Mais revenons en à aujourd’hui : vendredi 27 mars, le verdict
tombait dans l’affaire Yvan Colonna. Dès le lundi matin,
c’est-à-dire dès qu’ils ont pu, les lycéens et collégiens
bastiais sortirent des établissements pour affronter les forces
dites « de l’ordre ». Personne ne leur avait demandé de le faire
et personne n’en était informé. Ils avaient entendu répéter,
durant plusieurs semaines, à la radio et ailleurs, qu’un
innocent allait être condamné, avant d’en avoir la confirmation.
Le comité de soutien et les avocats d’Yvan avaient communiqué à
ce sujet de façon claire et énergique. Pour un jeune, cette
chronique d’une injustice annoncée était encore plus
insupportable que pour un adulte. Donc, le lundi matin eurent
lieu les premiers incidents puis le drame ayant frappé Xavier
Orsini. Dans les heures qui suivirent, la mauvaise foi des
autorités françaises au sujet de ce drame faisait encore monter
la tension. C’est à ce moment qu’à l’initiative de Corsica
Libera était créée une cellule de crise. Le lendemain matin
défilaient dans les rues de Bastia des centaines d’enfants prêts
à se jeter sur les gardes mobiles. Les responsables de la
cellule de crise estimèrent de leur devoir de ne pas les laisser
faire, et les accompagnèrent au commissariat où ils avaient
l’intention de se rendre pour exiger la libération d’un des
leurs. En leur demandant de rester à distance des gardes
mobiles, puis en obtenant de ces derniers qu’ils reculent
également, les adultes présents ont, de toute évidence,
désamorcé la tension et, très certainement, évité un nouveau
drame.
Pendant ce temps, au lieu de chercher à intervenir dans le même
sens, un certain nombre de donneurs de leçons et autres
consciences morales auto proclamées s’installaient devant les
micros pour crier à la manipulation des jeunes.
Alors, que les choses soient bien claires : s’il n’y a plus eu
d’enfants blessés, c’est grâce à l’intervention de Corsica
Libera et de la « cellule de crise ». Ceux qui se sont affrontés
le samedi suivant n’étaient pas des enfants mais des hommes
ayant librement choisi de le faire. Les uns étaient payés pour
cela et les autres ont agi par conscience politique.
Quant à nos donneurs de leçons qui sont restés dans leurs salons
ou dans les studios de radio pour délivrer des messages
venimeux, qu’ils comprennent bien qu’en nous accusant de
manipuler les jeunes, à savoir nos propres enfants, ils ne sont
plus dans le commentaire politique mais dans l’injure.

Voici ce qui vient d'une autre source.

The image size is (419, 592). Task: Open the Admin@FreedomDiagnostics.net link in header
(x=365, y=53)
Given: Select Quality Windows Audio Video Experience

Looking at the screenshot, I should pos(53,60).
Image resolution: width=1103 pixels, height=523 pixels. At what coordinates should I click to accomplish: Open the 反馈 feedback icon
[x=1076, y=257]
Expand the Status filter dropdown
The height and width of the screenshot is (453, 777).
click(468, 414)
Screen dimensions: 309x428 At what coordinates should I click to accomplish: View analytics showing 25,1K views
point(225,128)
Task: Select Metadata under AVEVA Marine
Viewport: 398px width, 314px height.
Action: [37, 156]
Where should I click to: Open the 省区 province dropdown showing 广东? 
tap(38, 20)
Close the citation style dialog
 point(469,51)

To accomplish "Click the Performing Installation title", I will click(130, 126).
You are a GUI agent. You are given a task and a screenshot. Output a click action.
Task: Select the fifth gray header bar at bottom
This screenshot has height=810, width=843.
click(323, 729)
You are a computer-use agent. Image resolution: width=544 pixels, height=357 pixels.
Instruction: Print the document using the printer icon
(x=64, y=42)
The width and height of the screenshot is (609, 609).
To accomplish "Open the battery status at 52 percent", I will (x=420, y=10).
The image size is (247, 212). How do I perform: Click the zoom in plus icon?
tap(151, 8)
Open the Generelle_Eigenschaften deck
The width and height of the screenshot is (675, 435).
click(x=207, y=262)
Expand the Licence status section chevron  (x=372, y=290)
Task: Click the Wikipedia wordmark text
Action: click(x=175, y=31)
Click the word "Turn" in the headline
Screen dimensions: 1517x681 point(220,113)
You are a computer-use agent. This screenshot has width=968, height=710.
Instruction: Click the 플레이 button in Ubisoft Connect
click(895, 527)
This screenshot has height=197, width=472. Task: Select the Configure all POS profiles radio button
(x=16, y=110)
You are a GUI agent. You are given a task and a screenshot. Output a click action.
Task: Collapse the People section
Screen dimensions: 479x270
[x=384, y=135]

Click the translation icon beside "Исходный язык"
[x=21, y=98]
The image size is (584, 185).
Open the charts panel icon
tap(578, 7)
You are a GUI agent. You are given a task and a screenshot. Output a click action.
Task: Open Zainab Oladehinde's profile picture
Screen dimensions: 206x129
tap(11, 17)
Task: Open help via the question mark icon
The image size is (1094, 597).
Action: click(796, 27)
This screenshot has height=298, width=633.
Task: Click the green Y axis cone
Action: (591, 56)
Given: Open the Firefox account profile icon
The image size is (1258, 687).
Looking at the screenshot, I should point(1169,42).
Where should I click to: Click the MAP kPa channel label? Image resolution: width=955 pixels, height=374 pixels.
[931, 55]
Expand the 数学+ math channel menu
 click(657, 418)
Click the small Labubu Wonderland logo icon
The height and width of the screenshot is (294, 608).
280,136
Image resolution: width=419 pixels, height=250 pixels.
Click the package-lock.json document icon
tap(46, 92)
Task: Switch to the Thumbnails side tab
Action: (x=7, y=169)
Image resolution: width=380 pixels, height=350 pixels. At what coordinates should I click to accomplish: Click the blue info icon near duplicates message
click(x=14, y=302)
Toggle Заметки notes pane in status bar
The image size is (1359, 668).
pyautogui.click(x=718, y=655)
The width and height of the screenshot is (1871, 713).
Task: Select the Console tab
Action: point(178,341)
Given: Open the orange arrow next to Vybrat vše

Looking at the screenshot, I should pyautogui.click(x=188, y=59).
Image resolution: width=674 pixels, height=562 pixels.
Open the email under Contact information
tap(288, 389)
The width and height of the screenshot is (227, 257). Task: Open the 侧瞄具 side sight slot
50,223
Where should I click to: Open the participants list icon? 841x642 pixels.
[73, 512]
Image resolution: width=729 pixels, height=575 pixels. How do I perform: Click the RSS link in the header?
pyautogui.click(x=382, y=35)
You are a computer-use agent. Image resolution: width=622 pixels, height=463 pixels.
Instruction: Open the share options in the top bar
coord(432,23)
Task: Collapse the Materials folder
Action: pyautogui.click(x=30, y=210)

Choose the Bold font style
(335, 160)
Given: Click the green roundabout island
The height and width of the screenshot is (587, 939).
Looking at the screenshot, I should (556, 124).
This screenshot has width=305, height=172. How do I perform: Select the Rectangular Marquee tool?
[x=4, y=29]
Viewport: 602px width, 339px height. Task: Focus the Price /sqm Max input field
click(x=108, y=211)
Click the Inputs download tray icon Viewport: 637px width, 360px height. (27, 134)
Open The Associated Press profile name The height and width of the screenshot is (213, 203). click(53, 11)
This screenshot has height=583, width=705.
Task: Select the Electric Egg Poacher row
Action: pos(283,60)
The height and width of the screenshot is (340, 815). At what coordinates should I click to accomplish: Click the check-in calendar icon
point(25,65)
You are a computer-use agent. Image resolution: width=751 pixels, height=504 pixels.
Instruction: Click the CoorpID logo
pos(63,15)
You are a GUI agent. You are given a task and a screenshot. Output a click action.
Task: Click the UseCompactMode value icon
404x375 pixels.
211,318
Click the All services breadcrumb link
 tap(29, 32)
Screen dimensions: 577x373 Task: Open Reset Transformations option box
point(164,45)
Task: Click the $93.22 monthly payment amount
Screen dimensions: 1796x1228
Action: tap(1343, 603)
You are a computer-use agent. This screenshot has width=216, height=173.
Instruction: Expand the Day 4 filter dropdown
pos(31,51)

Si nous
voulions leur répondre sur le même registre, nous leur ferions
observer que la plupart des hommes défendent leurs enfants
lorsqu’ils sont en danger, ce qu’ils n’ont pas jugé bon de
faire. Nous ajouterions que les animaux eux-mêmes protègent leur
progéniture. Font-il alors partie du règne végétal ? Sont-ils
des légumes, des plantes vertes, des pots de fleurs ?
Voilà ce que nous pourrions leur répondre.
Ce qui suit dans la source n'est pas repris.